El amor romántico y los celos
Casi nueve de cada diez jóvenes LGBTIQ+ consideran que la comunicación abierta y sincera es la base de una relación saludable y el 81% defiende la igualdad de derechos y responsabilidades. Se trata de un colectivo que cree menos en el dañino mito del amor romántico: solo el 14% cree que el mantra de que el amor lo perdona todo frente al 22,7% del resto. El 11% considera que los celos son una prueba de amor frente al 24% de los jóvenes no LGBTIQ. Sin embargo, hay diferencias dentro del propio colectivo: las mujeres LGBTIQ+ muestran las actitudes más igualitarias y menos tradicionales. De hecho, apenas el 6% considera los celos una prueba de amor. Entre los hombres LGBTIQ+, en cambio, casi cuatro de cada diez cree que debería saber dónde está su pareja en todo momento y el 27% piensa que el amor verdadero lo perdona todo. Por orientación, las personas bisexuales aparecen como el grupo con una visión globalmente menos tradicional de la pareja.
Monogamia
El porcentaje de jóvenes que prefieren una pareja monógama es casi idéntico (alrededor de un 70%) en ambos colectivos, aunque los bisexuales presenta algo más de diversidad: 68% prefiere la monogamia, pero el 8% por relaciones no monógamas (porcentaje que se reduce al 4% en el caso de los heterosexuales). Entre hombres LGBTIQ+, el 15% prefiere relaciones puntuales sin compromiso, un porcentaje que no llega al 2% entre las mujeres LGBTIQ+.
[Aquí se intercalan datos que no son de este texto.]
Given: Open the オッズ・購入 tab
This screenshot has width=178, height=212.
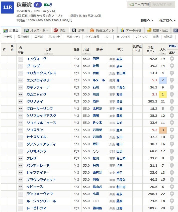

Casi un tercio ha sufrido enfados de la pareja por no responder inmediatamente mensajes o llamadas
El estudio incluye datos preocupantes sobre la violencia entre la juventud LGTBIQ+. La principal diferencia con respecto a la juventud cisheterosexual no está tanto en la proporción de quienes afirman no haber sufrido nunca violencia en la pareja -prácticamente idéntica en ambos grupos, en torno al 30%-, sino en la intensidad con la que esta se manifiesta cuando aparece. Casi un tercio ha sufrido enfados de la pareja por no responder inmediatamente mensajes o llamadas. Otras formas de violencia son los insultos o humillaciones (23%), intentos de impedir que vea a sus amistades (22%) o haber sido forzado a mantener una relación sexual no deseada (19%).